▸ **WORK ITEM**
If an entry holds a picture, leave the picture out and copy the rest exactly.

#### INPUT ####

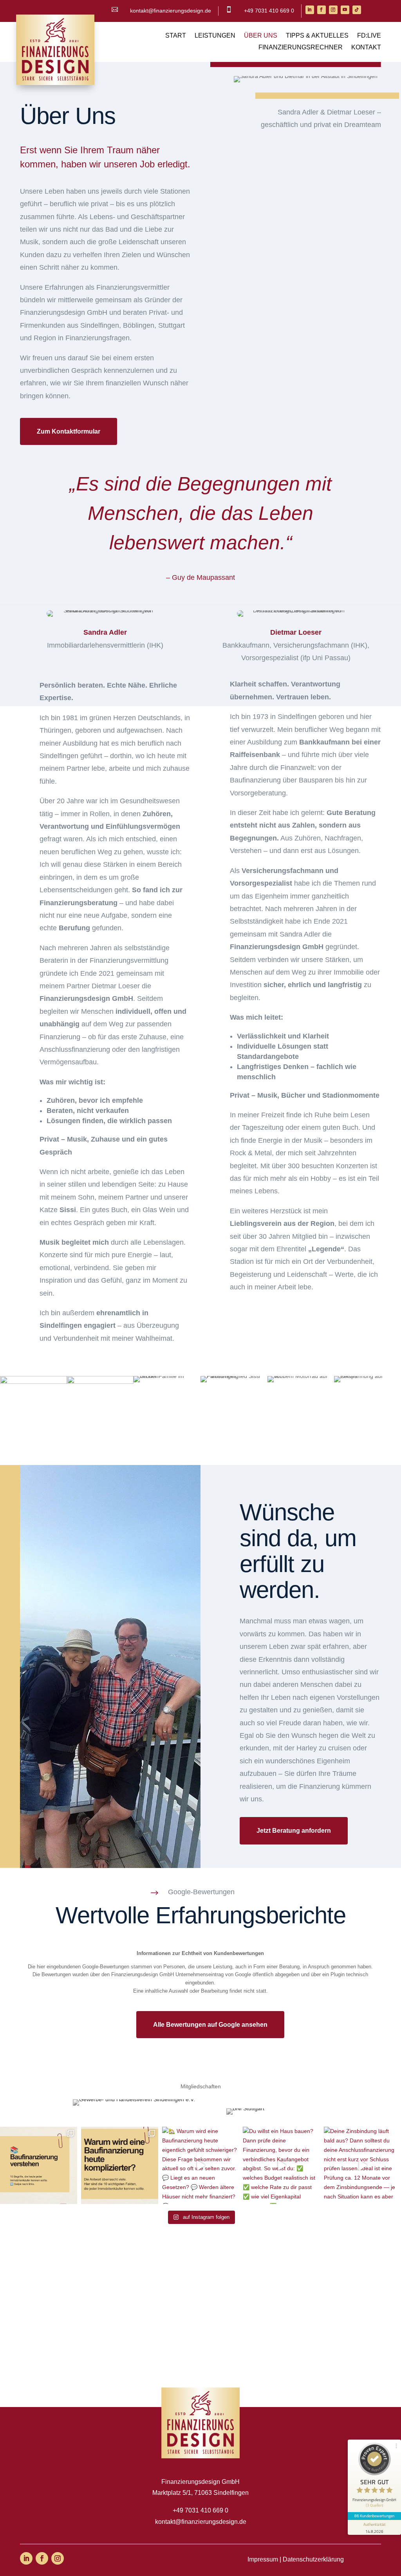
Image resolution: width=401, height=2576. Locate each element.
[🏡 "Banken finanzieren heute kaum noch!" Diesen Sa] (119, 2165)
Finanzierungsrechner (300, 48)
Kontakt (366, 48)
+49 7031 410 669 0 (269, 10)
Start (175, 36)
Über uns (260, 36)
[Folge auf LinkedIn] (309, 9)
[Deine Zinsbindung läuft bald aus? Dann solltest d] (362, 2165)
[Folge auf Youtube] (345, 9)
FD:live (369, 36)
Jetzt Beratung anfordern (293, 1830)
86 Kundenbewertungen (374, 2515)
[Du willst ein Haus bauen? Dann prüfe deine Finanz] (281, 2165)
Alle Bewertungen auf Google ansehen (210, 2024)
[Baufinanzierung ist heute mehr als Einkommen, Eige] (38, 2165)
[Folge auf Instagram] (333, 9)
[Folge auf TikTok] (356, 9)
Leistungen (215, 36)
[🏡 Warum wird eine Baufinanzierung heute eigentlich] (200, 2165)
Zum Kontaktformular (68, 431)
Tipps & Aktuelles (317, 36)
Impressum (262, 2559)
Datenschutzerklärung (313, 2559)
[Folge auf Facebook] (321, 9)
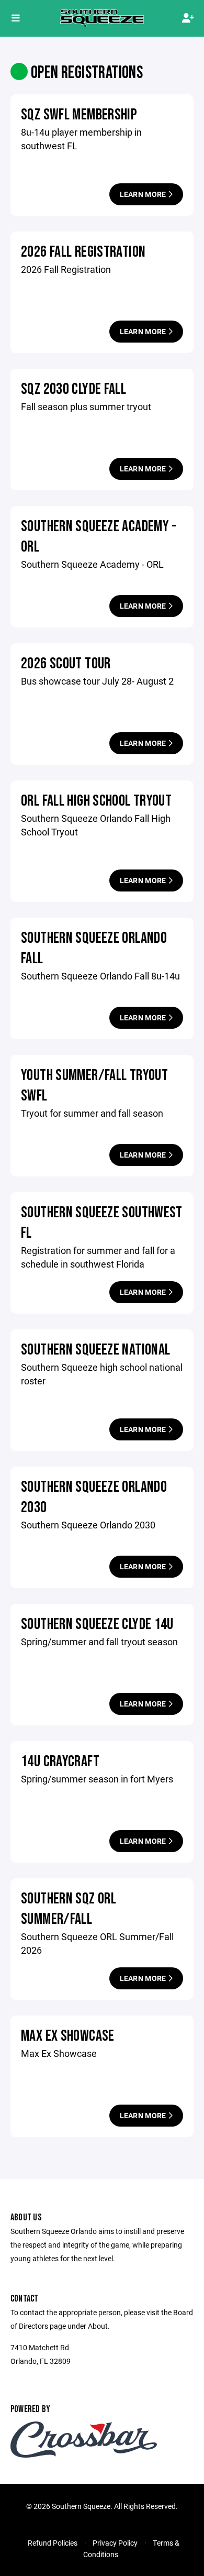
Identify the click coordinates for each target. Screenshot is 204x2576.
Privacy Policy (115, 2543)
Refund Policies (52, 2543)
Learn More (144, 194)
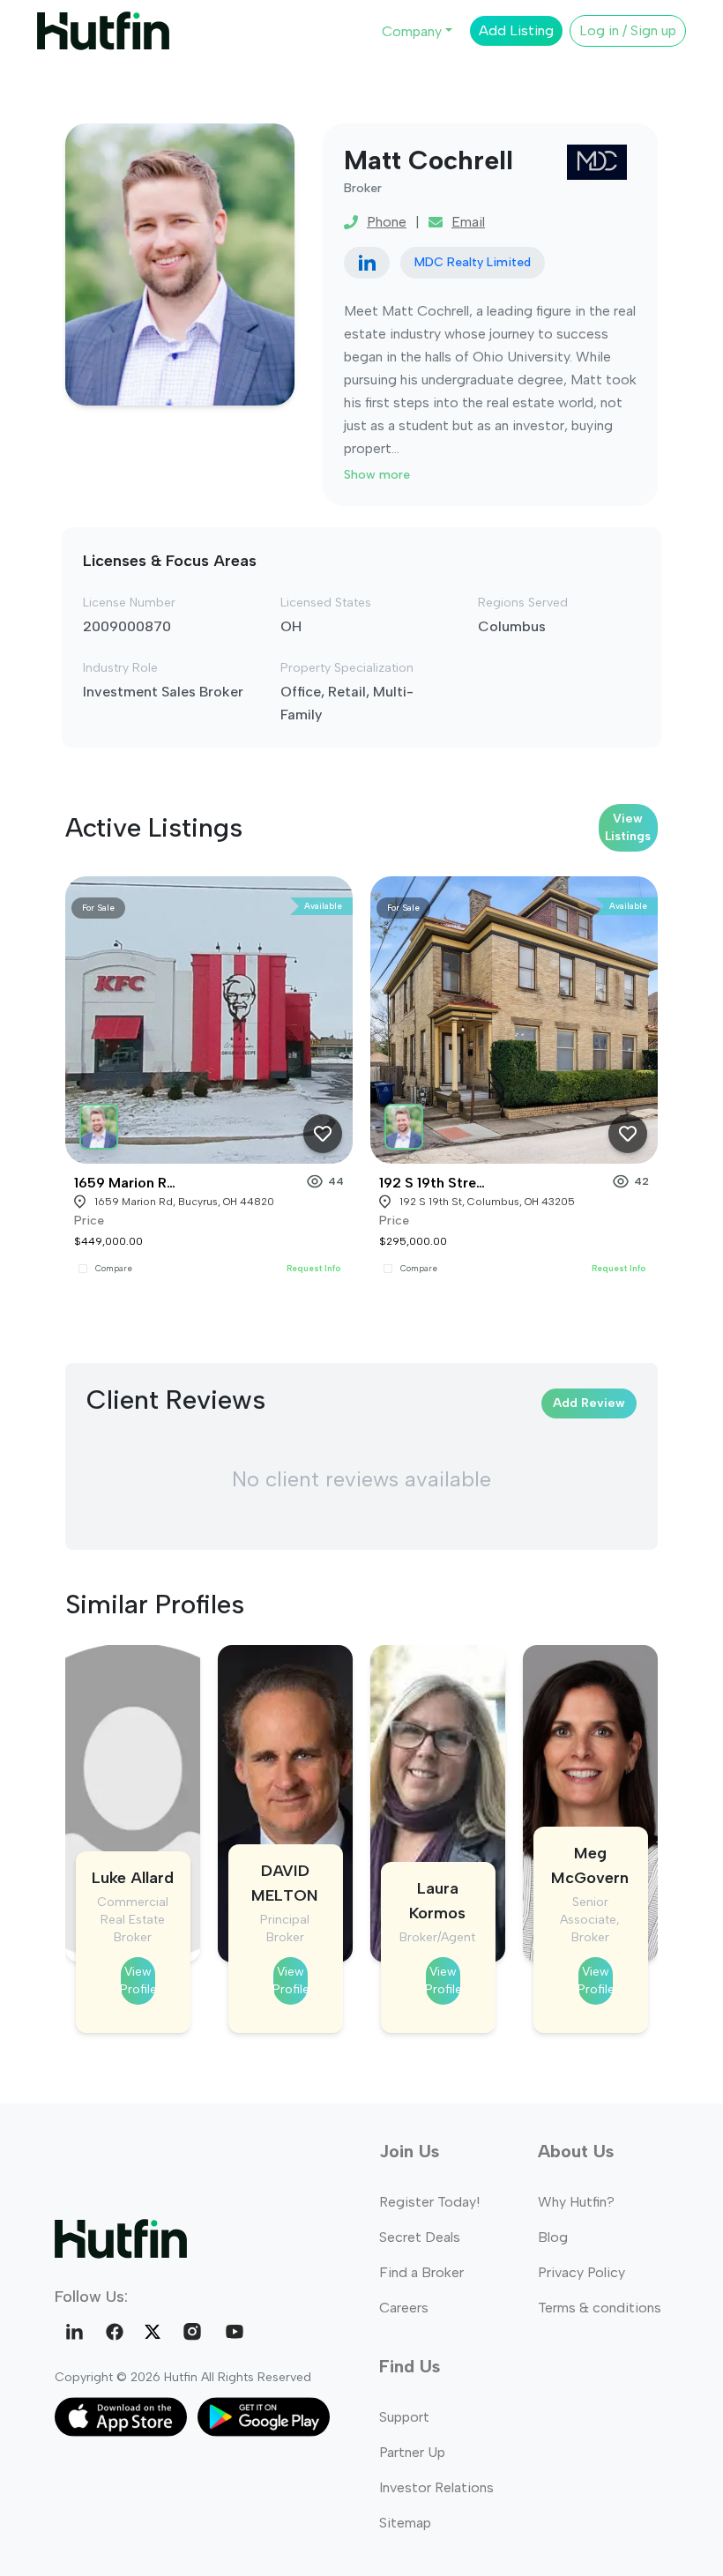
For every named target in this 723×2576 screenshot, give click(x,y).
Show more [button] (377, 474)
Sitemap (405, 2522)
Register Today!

####

▸ **EXERCISE RESULT**
Image resolution: width=401, height=2576. Locate each element.
[🏡 "Banken finanzieren heute kaum noch!" Diesen Sa] (119, 2165)
Finanzierungsrechner (300, 48)
Kontakt (366, 48)
+49 7031 410 669 0 (269, 10)
Start (175, 36)
Über uns (260, 36)
[Folge auf LinkedIn] (309, 9)
[Deine Zinsbindung läuft bald aus? Dann solltest d] (362, 2165)
[Folge auf Youtube] (345, 9)
FD:live (369, 36)
Jetzt Beratung anfordern (293, 1830)
86 Kundenbewertungen (374, 2515)
[Du willst ein Haus bauen? Dann prüfe deine Finanz] (281, 2165)
Alle Bewertungen auf Google ansehen (210, 2024)
[Baufinanzierung ist heute mehr als Einkommen, Eige] (38, 2165)
[Folge auf Instagram] (333, 9)
[Folge auf TikTok] (356, 9)
Leistungen (215, 36)
[🏡 Warum wird eine Baufinanzierung heute eigentlich] (200, 2165)
Zum Kontaktformular (68, 431)
Tipps & Aktuelles (317, 36)
Impressum (262, 2559)
Datenschutzerklärung (313, 2559)
[Folge auf Facebook] (321, 9)
Identify the click coordinates for each target. Screenshot is 204x2576.
Privacy Policy (115, 2543)
Refund Policies (52, 2543)
Learn More (144, 194)
For every named target in this 723×2576 screenshot, give click(x,y).
Show more [button] (377, 474)
Sitemap (405, 2522)
Register Today!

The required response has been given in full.